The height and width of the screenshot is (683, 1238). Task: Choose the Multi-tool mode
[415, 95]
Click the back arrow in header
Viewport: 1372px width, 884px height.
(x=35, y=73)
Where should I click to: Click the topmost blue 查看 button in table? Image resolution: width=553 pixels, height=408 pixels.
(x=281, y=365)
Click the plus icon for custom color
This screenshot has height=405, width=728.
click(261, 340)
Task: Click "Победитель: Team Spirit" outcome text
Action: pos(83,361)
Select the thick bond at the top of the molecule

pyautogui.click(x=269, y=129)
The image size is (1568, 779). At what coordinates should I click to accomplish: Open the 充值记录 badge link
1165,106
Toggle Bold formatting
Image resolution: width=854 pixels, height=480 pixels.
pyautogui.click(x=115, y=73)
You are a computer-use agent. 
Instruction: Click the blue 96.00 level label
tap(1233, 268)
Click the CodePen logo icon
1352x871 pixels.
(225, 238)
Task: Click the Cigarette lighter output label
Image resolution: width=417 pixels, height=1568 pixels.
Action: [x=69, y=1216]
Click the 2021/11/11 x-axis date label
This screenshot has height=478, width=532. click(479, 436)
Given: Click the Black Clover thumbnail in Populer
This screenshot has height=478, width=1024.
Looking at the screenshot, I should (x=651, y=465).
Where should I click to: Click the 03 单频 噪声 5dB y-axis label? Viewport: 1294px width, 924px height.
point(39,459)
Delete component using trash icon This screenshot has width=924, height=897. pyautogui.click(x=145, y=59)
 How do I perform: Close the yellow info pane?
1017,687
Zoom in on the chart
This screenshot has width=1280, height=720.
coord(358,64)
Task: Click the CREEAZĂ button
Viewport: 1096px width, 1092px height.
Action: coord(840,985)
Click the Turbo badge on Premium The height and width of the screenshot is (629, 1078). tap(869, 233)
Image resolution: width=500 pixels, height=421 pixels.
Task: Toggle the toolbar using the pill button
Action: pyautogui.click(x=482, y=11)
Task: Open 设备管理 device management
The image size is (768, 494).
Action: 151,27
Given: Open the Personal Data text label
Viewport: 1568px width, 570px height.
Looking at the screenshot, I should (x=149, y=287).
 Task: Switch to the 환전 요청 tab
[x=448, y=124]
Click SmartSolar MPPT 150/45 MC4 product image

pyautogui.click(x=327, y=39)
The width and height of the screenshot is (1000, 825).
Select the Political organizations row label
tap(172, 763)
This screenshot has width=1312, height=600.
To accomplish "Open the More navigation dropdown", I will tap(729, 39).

______

● Work item: Lines before the one containing "Click the Turbo" are left out. Repeat that line and all lines after it in the records above exactly.

● Result for this task:
Click the Turbo badge on Premium The height and width of the screenshot is (629, 1078). tap(869, 233)
Image resolution: width=500 pixels, height=421 pixels.
Task: Toggle the toolbar using the pill button
Action: pyautogui.click(x=482, y=11)
Task: Open 设备管理 device management
The image size is (768, 494).
Action: 151,27
Given: Open the Personal Data text label
Viewport: 1568px width, 570px height.
Looking at the screenshot, I should (x=149, y=287).
 Task: Switch to the 환전 요청 tab
[x=448, y=124]
Click SmartSolar MPPT 150/45 MC4 product image

pyautogui.click(x=327, y=39)
The width and height of the screenshot is (1000, 825).
Select the Political organizations row label
tap(172, 763)
This screenshot has width=1312, height=600.
To accomplish "Open the More navigation dropdown", I will tap(729, 39).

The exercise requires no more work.